(Source data begins)

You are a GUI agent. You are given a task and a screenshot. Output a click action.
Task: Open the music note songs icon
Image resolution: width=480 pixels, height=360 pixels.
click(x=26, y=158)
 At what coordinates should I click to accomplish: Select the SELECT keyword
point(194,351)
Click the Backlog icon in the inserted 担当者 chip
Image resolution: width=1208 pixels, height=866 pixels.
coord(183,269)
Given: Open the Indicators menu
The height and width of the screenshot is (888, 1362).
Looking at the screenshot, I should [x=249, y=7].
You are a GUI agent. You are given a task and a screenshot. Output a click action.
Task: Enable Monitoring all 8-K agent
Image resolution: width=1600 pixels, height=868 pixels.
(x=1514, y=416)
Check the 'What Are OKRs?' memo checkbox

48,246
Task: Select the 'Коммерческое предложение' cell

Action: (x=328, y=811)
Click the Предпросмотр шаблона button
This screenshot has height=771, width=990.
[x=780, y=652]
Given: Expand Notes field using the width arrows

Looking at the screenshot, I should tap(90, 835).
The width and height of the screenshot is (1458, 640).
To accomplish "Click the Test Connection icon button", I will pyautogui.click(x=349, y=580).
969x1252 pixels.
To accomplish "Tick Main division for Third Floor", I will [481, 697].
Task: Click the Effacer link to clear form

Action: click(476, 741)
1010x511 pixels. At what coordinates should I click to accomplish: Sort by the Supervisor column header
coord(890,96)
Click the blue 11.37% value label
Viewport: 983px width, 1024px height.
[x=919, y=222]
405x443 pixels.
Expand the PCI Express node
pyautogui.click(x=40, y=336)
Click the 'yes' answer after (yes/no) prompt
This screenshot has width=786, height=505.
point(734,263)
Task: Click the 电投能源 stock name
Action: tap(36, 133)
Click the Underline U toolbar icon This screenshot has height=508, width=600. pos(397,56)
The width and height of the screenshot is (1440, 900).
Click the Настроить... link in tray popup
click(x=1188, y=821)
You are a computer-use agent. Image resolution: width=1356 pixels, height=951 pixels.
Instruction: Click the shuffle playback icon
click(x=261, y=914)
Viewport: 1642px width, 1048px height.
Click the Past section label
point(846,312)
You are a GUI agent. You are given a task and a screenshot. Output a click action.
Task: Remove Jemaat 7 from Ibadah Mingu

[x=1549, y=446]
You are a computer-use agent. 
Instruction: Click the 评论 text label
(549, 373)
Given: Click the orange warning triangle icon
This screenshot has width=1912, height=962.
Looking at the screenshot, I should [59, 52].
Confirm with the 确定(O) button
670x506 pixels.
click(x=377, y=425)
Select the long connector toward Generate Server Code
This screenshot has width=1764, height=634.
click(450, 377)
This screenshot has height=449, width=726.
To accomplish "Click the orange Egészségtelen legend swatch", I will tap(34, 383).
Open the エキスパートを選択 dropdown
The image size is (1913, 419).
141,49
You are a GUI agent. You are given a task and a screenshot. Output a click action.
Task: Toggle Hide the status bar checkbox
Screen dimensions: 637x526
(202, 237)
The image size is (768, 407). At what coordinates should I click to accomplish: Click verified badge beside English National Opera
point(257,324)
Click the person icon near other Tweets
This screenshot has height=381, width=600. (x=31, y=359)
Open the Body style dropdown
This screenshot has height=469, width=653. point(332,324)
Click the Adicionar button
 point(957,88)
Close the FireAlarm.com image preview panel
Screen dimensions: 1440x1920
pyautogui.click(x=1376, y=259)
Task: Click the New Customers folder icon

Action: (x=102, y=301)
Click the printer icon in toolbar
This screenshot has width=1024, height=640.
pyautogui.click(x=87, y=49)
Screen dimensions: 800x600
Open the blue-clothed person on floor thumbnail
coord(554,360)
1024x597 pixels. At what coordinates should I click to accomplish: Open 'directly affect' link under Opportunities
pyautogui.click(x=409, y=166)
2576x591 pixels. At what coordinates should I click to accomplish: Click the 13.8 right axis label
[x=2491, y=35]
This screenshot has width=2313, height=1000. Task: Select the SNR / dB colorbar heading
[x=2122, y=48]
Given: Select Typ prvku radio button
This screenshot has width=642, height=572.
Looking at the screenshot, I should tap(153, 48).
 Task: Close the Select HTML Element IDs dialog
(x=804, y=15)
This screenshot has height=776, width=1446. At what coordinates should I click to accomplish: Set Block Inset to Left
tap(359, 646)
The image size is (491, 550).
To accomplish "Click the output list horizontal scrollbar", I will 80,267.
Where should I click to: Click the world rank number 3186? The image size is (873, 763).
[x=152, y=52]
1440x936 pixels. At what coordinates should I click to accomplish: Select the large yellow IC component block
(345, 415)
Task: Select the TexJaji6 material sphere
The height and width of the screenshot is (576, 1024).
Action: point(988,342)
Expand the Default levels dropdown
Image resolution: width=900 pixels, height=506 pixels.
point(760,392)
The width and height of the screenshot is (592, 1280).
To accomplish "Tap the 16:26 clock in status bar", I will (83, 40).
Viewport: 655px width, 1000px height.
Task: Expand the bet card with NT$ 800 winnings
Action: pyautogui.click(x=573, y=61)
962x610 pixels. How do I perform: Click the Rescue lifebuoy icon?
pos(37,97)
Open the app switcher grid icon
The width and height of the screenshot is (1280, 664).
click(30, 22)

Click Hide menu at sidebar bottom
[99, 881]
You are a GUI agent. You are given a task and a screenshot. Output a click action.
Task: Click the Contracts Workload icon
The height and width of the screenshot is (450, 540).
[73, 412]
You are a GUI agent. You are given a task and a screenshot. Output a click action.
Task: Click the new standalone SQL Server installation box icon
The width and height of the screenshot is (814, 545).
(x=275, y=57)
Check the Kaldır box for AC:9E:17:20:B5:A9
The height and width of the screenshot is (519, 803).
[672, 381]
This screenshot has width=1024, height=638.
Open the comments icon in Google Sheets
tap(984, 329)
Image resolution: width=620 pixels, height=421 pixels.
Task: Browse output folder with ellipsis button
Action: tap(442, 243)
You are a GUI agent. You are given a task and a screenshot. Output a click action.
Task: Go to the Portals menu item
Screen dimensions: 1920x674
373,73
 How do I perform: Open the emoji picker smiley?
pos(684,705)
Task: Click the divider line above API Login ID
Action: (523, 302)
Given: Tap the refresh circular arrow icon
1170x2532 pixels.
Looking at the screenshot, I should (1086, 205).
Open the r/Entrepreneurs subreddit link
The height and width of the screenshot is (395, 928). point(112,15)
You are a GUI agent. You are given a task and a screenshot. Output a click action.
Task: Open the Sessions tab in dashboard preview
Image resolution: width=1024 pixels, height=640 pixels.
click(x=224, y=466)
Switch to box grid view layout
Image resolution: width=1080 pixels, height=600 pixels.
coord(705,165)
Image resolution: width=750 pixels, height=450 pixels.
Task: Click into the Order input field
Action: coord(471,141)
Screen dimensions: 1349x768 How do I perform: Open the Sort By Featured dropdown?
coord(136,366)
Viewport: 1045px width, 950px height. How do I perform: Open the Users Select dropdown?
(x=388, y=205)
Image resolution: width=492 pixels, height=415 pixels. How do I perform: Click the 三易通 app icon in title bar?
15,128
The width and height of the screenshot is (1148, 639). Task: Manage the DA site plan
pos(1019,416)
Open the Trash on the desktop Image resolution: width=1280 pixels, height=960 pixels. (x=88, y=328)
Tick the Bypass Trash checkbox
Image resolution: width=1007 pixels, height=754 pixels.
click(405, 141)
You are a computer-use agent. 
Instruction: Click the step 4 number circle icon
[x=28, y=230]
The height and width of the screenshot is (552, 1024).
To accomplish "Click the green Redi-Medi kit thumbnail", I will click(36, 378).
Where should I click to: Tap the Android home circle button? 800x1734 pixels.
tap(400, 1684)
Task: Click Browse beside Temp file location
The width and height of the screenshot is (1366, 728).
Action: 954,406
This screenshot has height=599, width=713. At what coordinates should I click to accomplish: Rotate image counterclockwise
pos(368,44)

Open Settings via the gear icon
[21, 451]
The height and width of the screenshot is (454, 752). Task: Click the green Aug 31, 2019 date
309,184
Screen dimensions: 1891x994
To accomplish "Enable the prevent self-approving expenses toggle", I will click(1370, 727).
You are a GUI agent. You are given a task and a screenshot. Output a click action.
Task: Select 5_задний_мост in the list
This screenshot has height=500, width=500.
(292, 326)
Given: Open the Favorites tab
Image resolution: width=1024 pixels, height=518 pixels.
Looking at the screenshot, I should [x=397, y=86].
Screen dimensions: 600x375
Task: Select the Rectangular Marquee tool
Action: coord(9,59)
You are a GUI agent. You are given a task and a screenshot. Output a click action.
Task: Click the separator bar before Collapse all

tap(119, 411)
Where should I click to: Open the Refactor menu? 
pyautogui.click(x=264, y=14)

(Source data ends)

* [Work item]
Only the lines above starting with the one with "Image resolution: width=1600" and going through the one with "405x443 pixels." are to be copied, word for word and with both ends kept.

* [Answer box]
Image resolution: width=1600 pixels, height=868 pixels.
(x=1514, y=416)
Check the 'What Are OKRs?' memo checkbox

48,246
Task: Select the 'Коммерческое предложение' cell

Action: (x=328, y=811)
Click the Предпросмотр шаблона button
This screenshot has height=771, width=990.
[x=780, y=652]
Given: Expand Notes field using the width arrows

Looking at the screenshot, I should tap(90, 835).
The width and height of the screenshot is (1458, 640).
To accomplish "Click the Test Connection icon button", I will pyautogui.click(x=349, y=580).
969x1252 pixels.
To accomplish "Tick Main division for Third Floor", I will [481, 697].
Task: Click the Effacer link to clear form

Action: click(476, 741)
1010x511 pixels. At what coordinates should I click to accomplish: Sort by the Supervisor column header
coord(890,96)
Click the blue 11.37% value label
Viewport: 983px width, 1024px height.
[x=919, y=222]
405x443 pixels.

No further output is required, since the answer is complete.